## [BRONDOCUMENT]
-----

|
|
 |
|
|
Een financiële dienstverlener is verplicht relevante wijzigingen in de bij de AFM geregistreerde gegevens schriftelijk binnen een termijn van twee weken aan de AFM door te geven.
Een benoeming van een nieuwe (mede)beleidsbepaler of lid van een toezichthoudend orgaan van de financiëledienstverlener dient voorafgaand aan de benoeming ter goedkeuring aan de AFM te worden gemeld.
Wijzigingen in de gegevens die verband houden met de betrouwbaarheidsbeoordeling van (mede)beleidsbepalers of leden van een toezichthoudend orgaan moeten onverwijld worden doorgegeven.
Rechtspersoon houdt op te bestaan
De vergunning is niet voor overdracht vatbaar. Dat houdt in, dat wanneer de onderneming ophoudt te bestaan, de vergunning van rechtswege vervalt.
Bij een eenmanszaak is hiervan bijvoorbeeld sprake, wanneer de eigenaar overlijdt. Een rechtspersoon houdt op te bestaan, wanneer deze de structuur wijzigt of opgaat in een andere rechtspersoon. Denk hierbij bijvoorbeeld aan een splitsing van het bedrijf of aan een fusie met een andere onderneming.
Overlijden vergunninghouder
Wanneer de eigenaar van een eenmanszaak (of de vergunninghoudende vennoot van een vennootschap onder firma) overlijdt, vervalt daarmee de vergunning van zijn onderneming. De AFM kan echter ontheffing voor de bemiddelingswerkzaamheden verlenen aan:
- een persoon die met de overledene tot het tijdstip van diens overlijden een duurzame gemeenschappelijke huishouding heeft gehad; of
- een niet tot de huishouding behorend kind van de overledene, indien het bedrijf van de overledene wordt voortgezet en de belangen die de wet willen beschermen, anderszins voldoende worden beschermd.
De ontheffing kan verleend worden met terugwerkende kracht tot de datum van overlijden en wordt voor ten hoogste een jaar verleend met de mogelijkheid van een verlenging met ten hoogste tweemaal met een jaar.
De AFM kan voorschriften verbinden aan de ontheffing.

-----

## [VEREISTEN]
Citeer woordelijk uit het brondocument over AFM-vergunningen het stuk tussen "Overlijden vergunninghouder" en "voldoende worden beschermd.", beide inbegrepen.

## [UITTREKSELS UIT RIJEN]
-----

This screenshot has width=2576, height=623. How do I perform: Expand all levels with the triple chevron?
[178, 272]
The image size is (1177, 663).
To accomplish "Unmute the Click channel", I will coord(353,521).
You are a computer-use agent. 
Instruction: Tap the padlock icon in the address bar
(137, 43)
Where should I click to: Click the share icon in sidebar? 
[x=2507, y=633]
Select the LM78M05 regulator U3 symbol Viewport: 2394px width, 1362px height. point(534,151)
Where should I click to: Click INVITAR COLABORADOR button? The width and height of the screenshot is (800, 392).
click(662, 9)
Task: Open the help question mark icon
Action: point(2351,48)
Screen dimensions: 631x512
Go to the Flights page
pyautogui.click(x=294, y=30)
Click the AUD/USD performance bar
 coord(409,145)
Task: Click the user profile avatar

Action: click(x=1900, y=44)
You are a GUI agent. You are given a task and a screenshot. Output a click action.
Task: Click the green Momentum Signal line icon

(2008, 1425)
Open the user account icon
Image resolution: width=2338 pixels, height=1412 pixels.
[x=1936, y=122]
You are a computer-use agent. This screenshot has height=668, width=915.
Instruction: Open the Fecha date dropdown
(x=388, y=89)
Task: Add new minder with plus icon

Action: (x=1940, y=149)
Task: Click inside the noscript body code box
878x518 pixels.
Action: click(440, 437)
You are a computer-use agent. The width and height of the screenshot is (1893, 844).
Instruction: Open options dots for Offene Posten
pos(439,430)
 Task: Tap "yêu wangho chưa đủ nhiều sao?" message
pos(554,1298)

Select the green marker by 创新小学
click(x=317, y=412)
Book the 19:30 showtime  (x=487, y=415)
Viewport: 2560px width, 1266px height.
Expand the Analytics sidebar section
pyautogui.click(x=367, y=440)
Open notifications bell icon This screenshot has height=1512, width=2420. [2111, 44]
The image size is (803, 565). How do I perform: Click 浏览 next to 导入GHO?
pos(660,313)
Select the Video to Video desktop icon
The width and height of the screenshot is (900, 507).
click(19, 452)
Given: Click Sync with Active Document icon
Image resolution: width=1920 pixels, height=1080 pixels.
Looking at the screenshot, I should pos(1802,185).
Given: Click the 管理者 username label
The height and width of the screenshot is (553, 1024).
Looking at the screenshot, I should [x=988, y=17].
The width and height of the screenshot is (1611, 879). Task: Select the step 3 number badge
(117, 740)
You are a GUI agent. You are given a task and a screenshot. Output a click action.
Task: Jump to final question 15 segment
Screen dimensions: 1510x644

-----

## [ANTWOORD OPDRACHT]
Overlijden vergunninghouder
Wanneer de eigenaar van een eenmanszaak (of de vergunninghoudende vennoot van een vennootschap onder firma) overlijdt, vervalt daarmee de vergunning van zijn onderneming. De AFM kan echter ontheffing voor de bemiddelingswerkzaamheden verlenen aan:
- een persoon die met de overledene tot het tijdstip van diens overlijden een duurzame gemeenschappelijke huishouding heeft gehad; of
- een niet tot de huishouding behorend kind van de overledene, indien het bedrijf van de overledene wordt voortgezet en de belangen die de wet willen beschermen, anderszins voldoende worden beschermd.